London Olympics: Chewing the fat with swimmer Brendan Hansen’s wife


LONDON — Brendan Hansen is a U.S. Olympic swimmer not named Michael Phelps, Ryan Lochte or Missy Franklin. That means we don’t have to think of him as superhuman or worry about an inflated ego.

But then, if you’d met Martha Hansen, Brendan’s wife, you’d pretty much dismiss the inflated ego possibility.

By necessity, swimmers have bodies that are useful, beyond propelling their ripples through the ripples, as models for statues. Hansen’s is right there.


So, Mrs. Hansen, wife of the sculpted one, mother of their child due in early January, what happens if the ripples start to roll? Even Adonis ate a Big Mac sometimes.

“I’ll just leave him,” Martha says.

And so we are off, getting a different view of one of our lesser-known Olympians, who could stand on the medal podium after Sunday night’s 100-meter breaststroke final. This story will skip over the split times and descriptions of the new Speedo FS3 elite goggles and get right to the meat of the matter.
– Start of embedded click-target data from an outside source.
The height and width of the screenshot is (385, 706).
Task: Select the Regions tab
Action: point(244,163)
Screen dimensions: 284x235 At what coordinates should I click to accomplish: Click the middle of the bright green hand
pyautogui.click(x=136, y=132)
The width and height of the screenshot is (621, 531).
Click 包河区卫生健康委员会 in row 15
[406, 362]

“I’ve never known him to be out of shape or have an ounce of fat,” Martha says.

There is a reason for that. Hansen seldom stops training, seldom stops moving. Martha’s prime example occurred after he returned from Beijing, where he won two relay gold medals.
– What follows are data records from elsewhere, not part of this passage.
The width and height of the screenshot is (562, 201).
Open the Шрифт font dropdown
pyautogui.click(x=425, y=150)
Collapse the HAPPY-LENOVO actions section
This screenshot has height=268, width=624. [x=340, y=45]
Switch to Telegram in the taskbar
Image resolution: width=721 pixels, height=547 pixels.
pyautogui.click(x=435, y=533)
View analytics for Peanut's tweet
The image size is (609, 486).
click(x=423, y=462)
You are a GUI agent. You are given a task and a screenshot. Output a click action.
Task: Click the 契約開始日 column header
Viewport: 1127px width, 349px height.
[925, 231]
“One of the first nights, he was having trouble sleeping — usual jet lag,” Martha says. “About 4 in the morning, he can’t sleep, so he gets up and goes out running. I just told him, ‘Come on, just close your eyes.’”

Martha and Brendan met at the University of Texas, where she was a collegiate swimmer and he never lost a breaststroke race as a Longhorn. The Olympics and their world-class existence were never in her ability range, she says. She teaches sixth-grade math in Austin, is preparing to be a mom, and both enjoys and supports Brendan’s most recent foray into Olympic swimming.

He will be 31 on Aug. 15, so any individual gold medal here will be a rarity in swimming at his age. But as Martha sees it, even these London Games may not be the end, even though her husband has said they are.

Part of that judgment is based on her obvious knowledge of how he is — “not a 9-to-5, coat-and-tie guy.”

When he left Beijing, Hansen was drowning in a dislike for his sport. He was quoted as saying, “I want to get as far away from the pool as possible.”

Part of that was a still-empty feeling from Athens in 2004, when he was among the favorites in both the 100 and 200 breaststroke and came away with a silver and bronze. In the controversial 100 race, many of Hansen’s teammates felt that the winner, and one-time Olympic record-holder,Japan’sKosuke Kitajima, used an illegal kick. If it was, it wasn’t called, and Hansen got the silver.

That, and the usual swimmer’s midlife crisis of pondering what it all means after 200,000 flip turns, had Hansen taking a day job back in Austin. He was, after all, heading for age 30. But Martha laughs when she recalls what he did to slow down and ease out of the physical intensity after Beijing.

He took up triathlon racing. That’s where you start with a long swim and follow with a longer bike ride and a long foot race. That’s like a retired weightlifter loading boulders on trucks.

“He’d win the swim,” she says, “but then they’d start to catch him in the biking and pass him in the running. You could always see him coming because his shoulders were so wide, and the others were trim and narrow, so he’d block them out with his big shoulders.

“He’s a breaststroker. His feet go out the wrong way. He can’t be much of a runner.”

Quickly, Martha figured out that Brendan was about as ready to quit as Roger Federer.

He went off to help his brother run a swimming camp, then started talking to his old swim coach.

“He said we needed to have a conversation soon,” she said.

And here they are in London, with an approach that stresses effort and fun, not “life-and-death medals.”

“I’m happy if he is happy, and he is,” Martha says.

She also says there is room for more medals in Brendan’s gun case at home, where the two golds, a silver and a bronze are kept now.


“Guns don’t bother me,” she says. “I’m from Texas.”